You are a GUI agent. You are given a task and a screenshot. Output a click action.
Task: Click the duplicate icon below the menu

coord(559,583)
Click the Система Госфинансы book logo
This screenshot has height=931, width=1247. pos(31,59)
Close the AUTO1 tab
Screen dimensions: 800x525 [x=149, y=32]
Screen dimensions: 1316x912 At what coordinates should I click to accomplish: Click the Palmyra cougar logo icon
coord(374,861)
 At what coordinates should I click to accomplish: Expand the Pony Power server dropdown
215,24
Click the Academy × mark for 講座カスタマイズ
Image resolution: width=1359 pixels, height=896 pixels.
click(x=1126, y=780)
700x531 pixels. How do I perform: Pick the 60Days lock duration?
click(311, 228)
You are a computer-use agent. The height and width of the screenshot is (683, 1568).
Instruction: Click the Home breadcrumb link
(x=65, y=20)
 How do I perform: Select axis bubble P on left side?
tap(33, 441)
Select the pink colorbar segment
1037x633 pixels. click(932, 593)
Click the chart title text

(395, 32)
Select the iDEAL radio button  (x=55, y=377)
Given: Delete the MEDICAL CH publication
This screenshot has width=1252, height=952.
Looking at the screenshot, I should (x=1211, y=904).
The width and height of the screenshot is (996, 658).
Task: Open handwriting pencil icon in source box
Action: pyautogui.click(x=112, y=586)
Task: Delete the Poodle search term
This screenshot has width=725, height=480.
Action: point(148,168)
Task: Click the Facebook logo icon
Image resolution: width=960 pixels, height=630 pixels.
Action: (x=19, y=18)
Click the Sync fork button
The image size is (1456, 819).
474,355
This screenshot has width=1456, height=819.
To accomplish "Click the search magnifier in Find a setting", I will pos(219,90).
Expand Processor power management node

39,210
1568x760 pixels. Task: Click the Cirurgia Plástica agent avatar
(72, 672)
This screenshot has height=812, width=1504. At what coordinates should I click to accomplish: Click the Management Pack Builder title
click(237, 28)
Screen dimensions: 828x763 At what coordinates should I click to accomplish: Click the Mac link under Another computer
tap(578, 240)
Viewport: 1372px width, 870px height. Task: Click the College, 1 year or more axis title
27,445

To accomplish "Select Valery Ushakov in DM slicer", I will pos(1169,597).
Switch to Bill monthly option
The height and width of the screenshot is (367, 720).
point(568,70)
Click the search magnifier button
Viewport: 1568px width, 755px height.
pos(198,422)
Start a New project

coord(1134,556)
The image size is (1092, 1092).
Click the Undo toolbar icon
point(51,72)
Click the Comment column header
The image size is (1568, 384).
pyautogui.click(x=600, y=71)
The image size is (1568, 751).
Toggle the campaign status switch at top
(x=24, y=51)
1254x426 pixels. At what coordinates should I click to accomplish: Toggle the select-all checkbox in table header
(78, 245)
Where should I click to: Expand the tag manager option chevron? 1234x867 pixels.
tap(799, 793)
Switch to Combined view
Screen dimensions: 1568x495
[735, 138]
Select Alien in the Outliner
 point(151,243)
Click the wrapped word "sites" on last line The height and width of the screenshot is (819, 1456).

- **EXERCISE DETAILS**
Rewrite all the records above, changing "Outliner" to "Scene Explorer" and keeping every other part the same.

- **OUTPUT**
You are a GUI agent. You are given a task and a screenshot. Output a click action.
Task: Click the duplicate icon below the menu

coord(559,583)
Click the Система Госфинансы book logo
This screenshot has height=931, width=1247. pos(31,59)
Close the AUTO1 tab
Screen dimensions: 800x525 [x=149, y=32]
Screen dimensions: 1316x912 At what coordinates should I click to accomplish: Click the Palmyra cougar logo icon
coord(374,861)
 At what coordinates should I click to accomplish: Expand the Pony Power server dropdown
215,24
Click the Academy × mark for 講座カスタマイズ
Image resolution: width=1359 pixels, height=896 pixels.
click(x=1126, y=780)
700x531 pixels. How do I perform: Pick the 60Days lock duration?
click(311, 228)
You are a computer-use agent. The height and width of the screenshot is (683, 1568).
Instruction: Click the Home breadcrumb link
(x=65, y=20)
 How do I perform: Select axis bubble P on left side?
tap(33, 441)
Select the pink colorbar segment
1037x633 pixels. click(932, 593)
Click the chart title text

(395, 32)
Select the iDEAL radio button  (x=55, y=377)
Given: Delete the MEDICAL CH publication
This screenshot has width=1252, height=952.
Looking at the screenshot, I should (x=1211, y=904).
The width and height of the screenshot is (996, 658).
Task: Open handwriting pencil icon in source box
Action: pyautogui.click(x=112, y=586)
Task: Delete the Poodle search term
This screenshot has width=725, height=480.
Action: point(148,168)
Task: Click the Facebook logo icon
Image resolution: width=960 pixels, height=630 pixels.
Action: (x=19, y=18)
Click the Sync fork button
The image size is (1456, 819).
474,355
This screenshot has width=1456, height=819.
To accomplish "Click the search magnifier in Find a setting", I will pos(219,90).
Expand Processor power management node

39,210
1568x760 pixels. Task: Click the Cirurgia Plástica agent avatar
(72, 672)
This screenshot has height=812, width=1504. At what coordinates should I click to accomplish: Click the Management Pack Builder title
click(237, 28)
Screen dimensions: 828x763 At what coordinates should I click to accomplish: Click the Mac link under Another computer
tap(578, 240)
Viewport: 1372px width, 870px height. Task: Click the College, 1 year or more axis title
27,445

To accomplish "Select Valery Ushakov in DM slicer", I will pos(1169,597).
Switch to Bill monthly option
The height and width of the screenshot is (367, 720).
point(568,70)
Click the search magnifier button
Viewport: 1568px width, 755px height.
pos(198,422)
Start a New project

coord(1134,556)
The image size is (1092, 1092).
Click the Undo toolbar icon
point(51,72)
Click the Comment column header
The image size is (1568, 384).
pyautogui.click(x=600, y=71)
The image size is (1568, 751).
Toggle the campaign status switch at top
(x=24, y=51)
1254x426 pixels. At what coordinates should I click to accomplish: Toggle the select-all checkbox in table header
(78, 245)
Where should I click to: Expand the tag manager option chevron? 1234x867 pixels.
tap(799, 793)
Switch to Combined view
Screen dimensions: 1568x495
[735, 138]
Select Alien in the Scene Explorer
 point(151,243)
Click the wrapped word "sites" on last line The height and width of the screenshot is (819, 1456).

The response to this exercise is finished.